Des Moines based Selzer & Company has long been considered the polling industry standard for the Iowa electorate. According to their analysis, Sen. Sanders has the most committed support, and is in the best position to deliver his supporters to the individual caucus meetings on Feb. 3, which will translate into committed delegate votes.

The Selzer poll produces similar results to other pollsters in that the top four contenders are closely bunched, but the rest find a different leader. Instead of Sen.
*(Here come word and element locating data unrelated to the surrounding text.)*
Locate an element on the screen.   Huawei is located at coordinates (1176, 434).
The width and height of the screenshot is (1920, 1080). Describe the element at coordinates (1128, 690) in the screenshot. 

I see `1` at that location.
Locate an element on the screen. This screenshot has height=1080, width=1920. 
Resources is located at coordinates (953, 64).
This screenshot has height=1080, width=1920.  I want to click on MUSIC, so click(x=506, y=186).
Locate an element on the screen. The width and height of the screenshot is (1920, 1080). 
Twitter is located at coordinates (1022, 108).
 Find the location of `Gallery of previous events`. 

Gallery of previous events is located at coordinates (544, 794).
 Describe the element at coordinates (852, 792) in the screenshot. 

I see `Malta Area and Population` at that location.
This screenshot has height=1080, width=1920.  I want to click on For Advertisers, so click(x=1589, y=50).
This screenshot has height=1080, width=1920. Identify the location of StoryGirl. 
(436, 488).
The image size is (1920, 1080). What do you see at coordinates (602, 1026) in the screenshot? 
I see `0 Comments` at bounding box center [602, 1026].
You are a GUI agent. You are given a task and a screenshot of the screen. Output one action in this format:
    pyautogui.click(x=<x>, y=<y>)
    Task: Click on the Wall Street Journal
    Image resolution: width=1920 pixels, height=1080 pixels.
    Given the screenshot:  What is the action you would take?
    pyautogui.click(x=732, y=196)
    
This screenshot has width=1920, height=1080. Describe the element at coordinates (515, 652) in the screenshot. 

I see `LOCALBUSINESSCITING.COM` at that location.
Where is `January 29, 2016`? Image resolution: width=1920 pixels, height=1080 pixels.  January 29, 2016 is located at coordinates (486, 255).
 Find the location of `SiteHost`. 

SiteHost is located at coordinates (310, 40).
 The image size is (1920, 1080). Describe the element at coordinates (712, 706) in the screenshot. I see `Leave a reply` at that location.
Sanders, most have recently found Mayor Buttigieg holding first position. All, however, suggest the top four finishers will likely qualify to split the 41 first ballot votes that the Democratic National Committee allots to Iowa.

Fox News conducted a series of research studies in Nevada, South Carolina, and Wisconsin over the Jan. 5-8 period and, in the two early states, Steyer has moved into a third place Nevada tie with Sen. Warren and is in sole possession of second place in South Carolina.

The Fox News Nevada poll (Jan. 5-8; 635 likely Nevada Democratic caucus attenders) gives Biden the overall edge in recording 23 percent, Sanders follows at 17 percent, and Steyer and Warren are tied with 12 percent.